Moved lifetime of name buffer when parsing to the caller for failure paths.
Fixed documentation nits and index.
Ensure event isn't busy before freeing through dyn_events.
Properly handle failure case for ftrace and perf in fault cases for buffers.
Ensure write data is over min size and null terminated for dynamic arrays.

V6:
Fixed endian issue with dyn loc decoding (use u32).
Fixed size_t conversion warning on hexagon arch (min vs min_t).
Handle cases for __get_str vs __get_rel_str in print_fmt generation.
Add additional comments around various event member lifetimes.
Reduced max field array size to 1K.

V7:
Acquire reg_mutex during release, ensure refs cannot change under any situation.
Remove default n from Kconfig.
Move from static 0644 mode to TRACE_MODE_WRITE.

V8:
Squashed UABI header into ftrace minimal patch thread.
Moved pagefault_disable/enable into copy_nofault.
Moved to strscpy vs custom copy when getting array size from type.
Made patch bisect friendly by ensuring tests are split from kernel code.

Beau Belgrave (12):
  user_events: Add minimal support for trace_event into ftrace
  user_events: Add print_fmt generation support for basic types
  user_events: Handle matching arguments from dyn_events
  user_events: Add basic perf and eBPF support
  user_events: Add self-test for ftrace integration
  user_events: Add self-test for dynamic_events integration
  user_events: Add self-test for perf_event integration
  user_events: Optimize writing events by only copying data once
  user_events: Add documentation file
  user_events: Add sample code for typical usage
  user_events: Validate user payloads for size and null termination
  user_events: Add self-test for validator boundaries

 Documentation/trace/index.rst                 |    1 +
 Documentation/trace/user_events.rst           |  195 ++
 include/uapi/linux/user_events.h              |   71 +
 kernel/trace/Kconfig                          |   14 +
 kernel/trace/Makefile                         |    1 +
 kernel/trace/trace_events_user.c              | 1618 +++++++++++++++++
 samples/user_events/Makefile                  |    5 +
 samples/user_events/example.c                 |   91 +
 tools/testing/selftests/user_events/Makefile  |    9 +
 .../testing/selftests/user_events/dyn_test.c  |  130 ++
 .../selftests/user_events/ftrace_test.c       |  452 +++++
 .../testing/selftests/user_events/perf_test.c |  168 ++
 tools/testing/selftests/user_events/settings  |    1 +
 13 files changed, 2756 insertions(+)
 create mode 100644 Documentation/trace/user_events.rst
 create mode 100644 include/uapi/linux/user_events.h
 create mode 100644 kernel/trace/trace_events_user.c
 create mode 100644 samples/user_events/Makefile
 create mode 100644 samples/user_events/example.c
 create mode 100644 tools/testing/selftests/user_events/Makefile
 create mode 100644 tools/testing/selftests/user_events/dyn_test.c
 create mode 100644 tools/testing/selftests/user_events/ftrace_test.c
 create mode 100644 tools/testing/selftests/user_events/perf_test.c
 create mode 100644 tools/testing/selftests/user_events/settings


base-commit: 67d4f6e3bf5dddced226fbf19704cdbbb0c98847

Comments

Hagen Paul Pfeifer April 18, 2022, 8:43 p.m. UTC | #1

* Beau Belgrave | 2021-12-16 09:34:59 [-0800]:

>The typical scenario is on process start to mmap user_events_status. Processes
>then register the events they plan to use via the REG ioctl. The ioctl reads
>and updates the passed in user_reg struct. The status_index of the struct is
>used to know the byte in the status page to check for that event. The
>write_index of the struct is used to describe that event when writing out to
>the fd that was used for the ioctl call. The data must always include this
>index first when writing out data for an event. Data can be written either by
>write() or by writev().

* [ACTIONS TO TAKE]:
a) According to the patch notes, to what size was the max field array reduced in V6?
b) Echo the patch notes starting with "Fixed documentation nits" and going on through "(min vs min_t).".

* [ENTRIES]:
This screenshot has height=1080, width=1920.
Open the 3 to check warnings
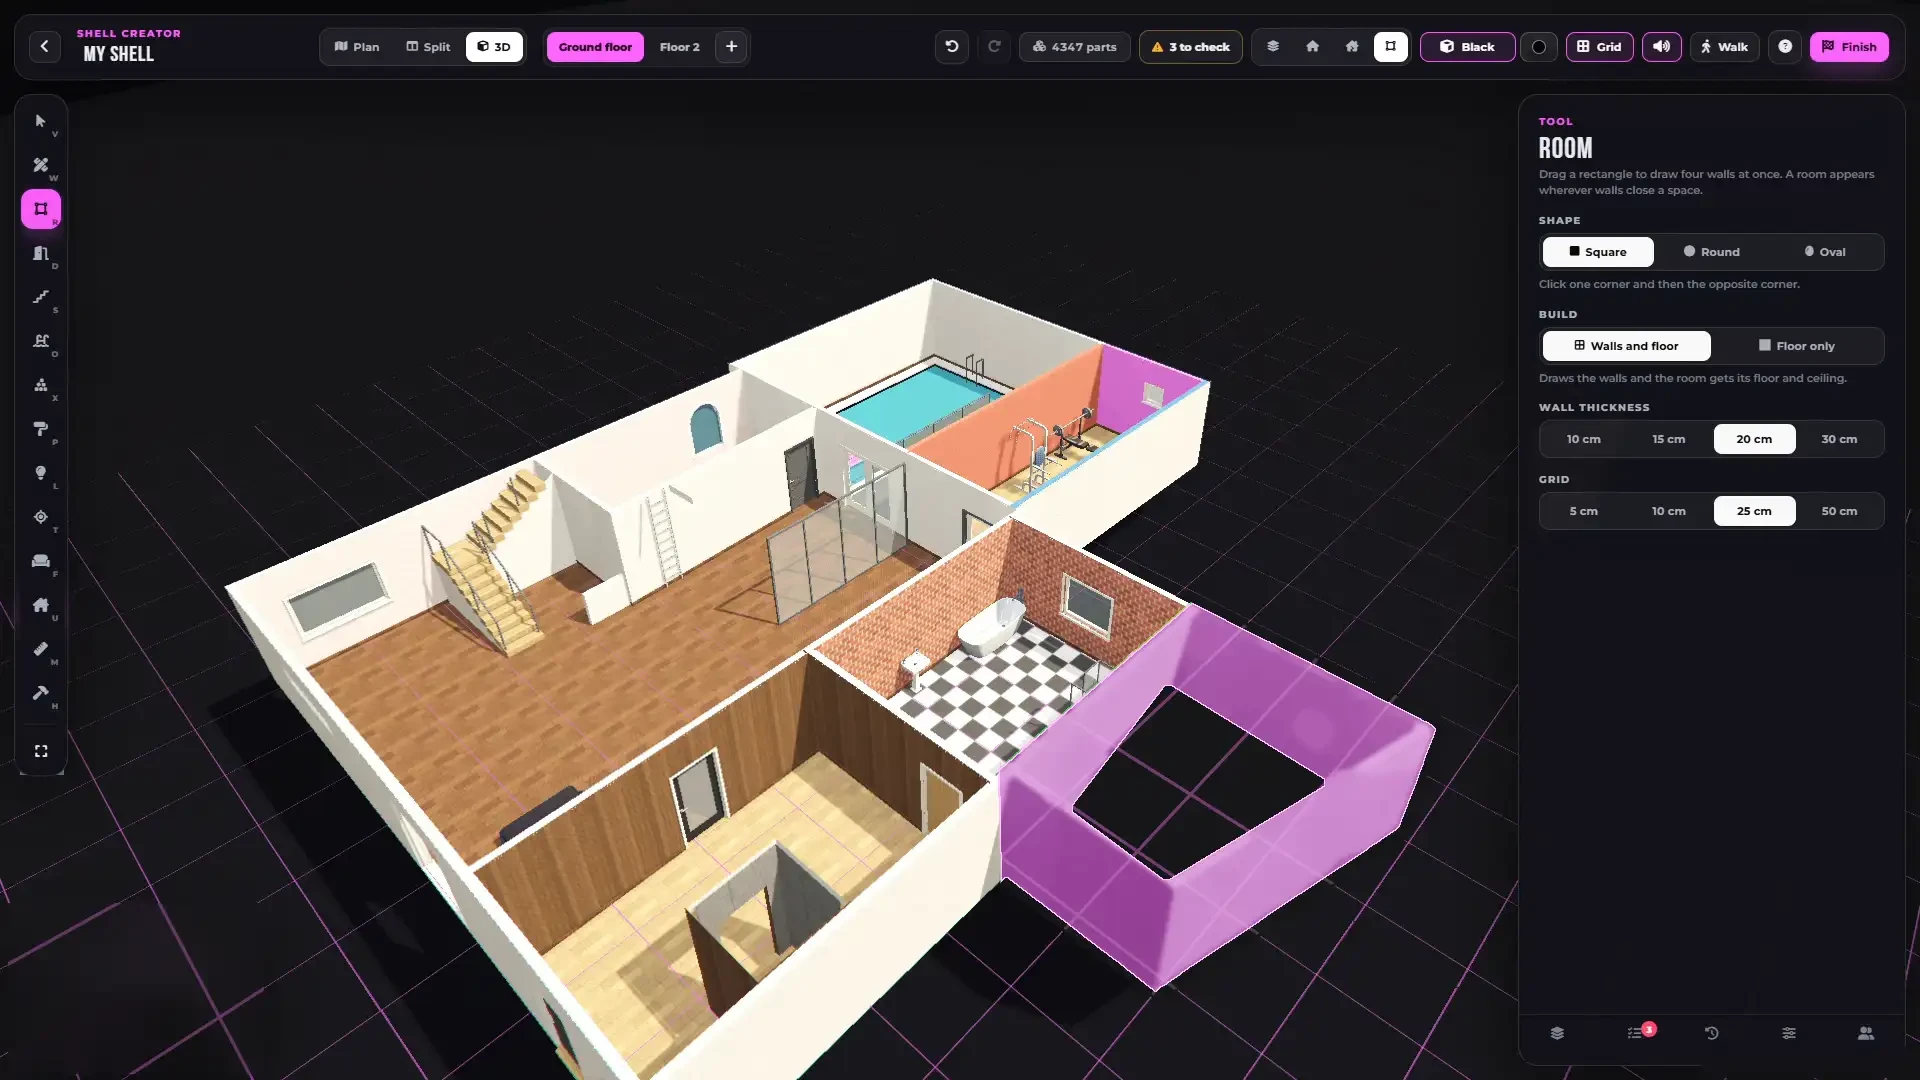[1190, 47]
==
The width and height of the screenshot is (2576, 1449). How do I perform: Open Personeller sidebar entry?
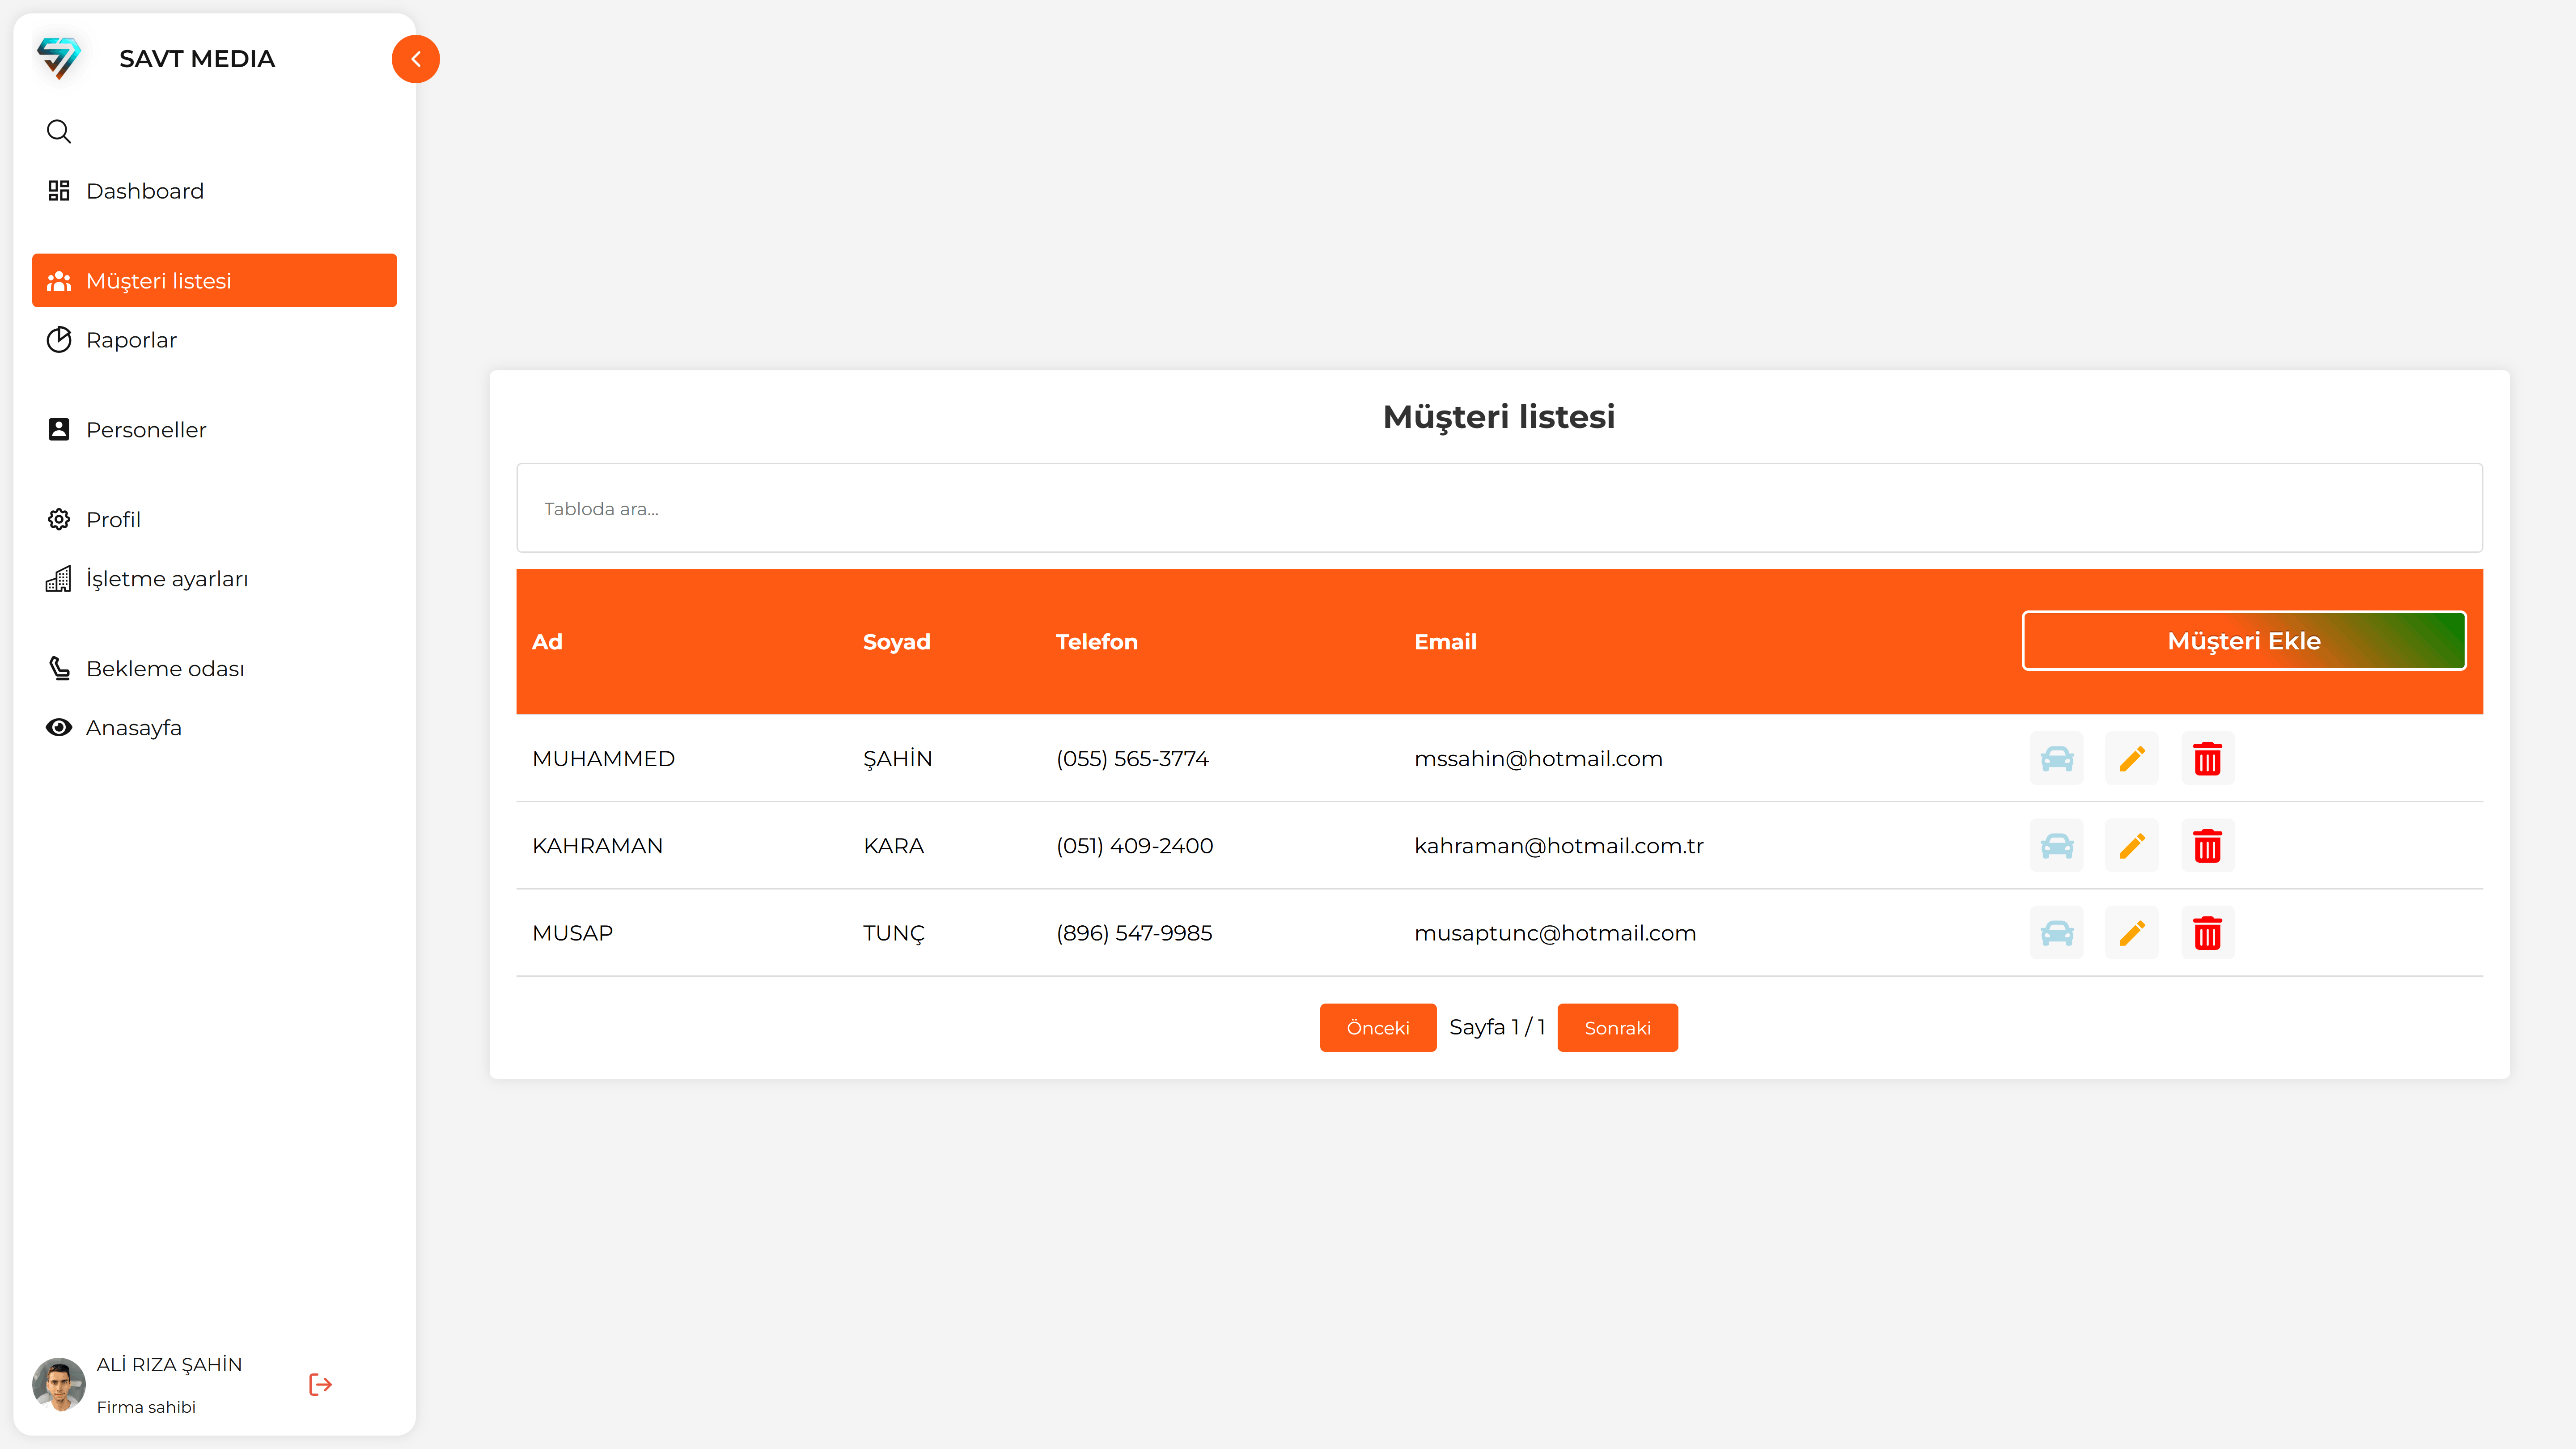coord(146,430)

* [ANSWERS BY TASK]:
a) 1K

b)
Fixed documentation nits and index.
Ensure event isn't busy before freeing through dyn_events.
Properly handle failure case for ftrace and perf in fault cases for buffers.
Ensure write data is over min size and null terminated for dynamic arrays.

V6:
Fixed endian issue with dyn loc decoding (use u32).
Fixed size_t conversion warning on hexagon arch (min vs min_t).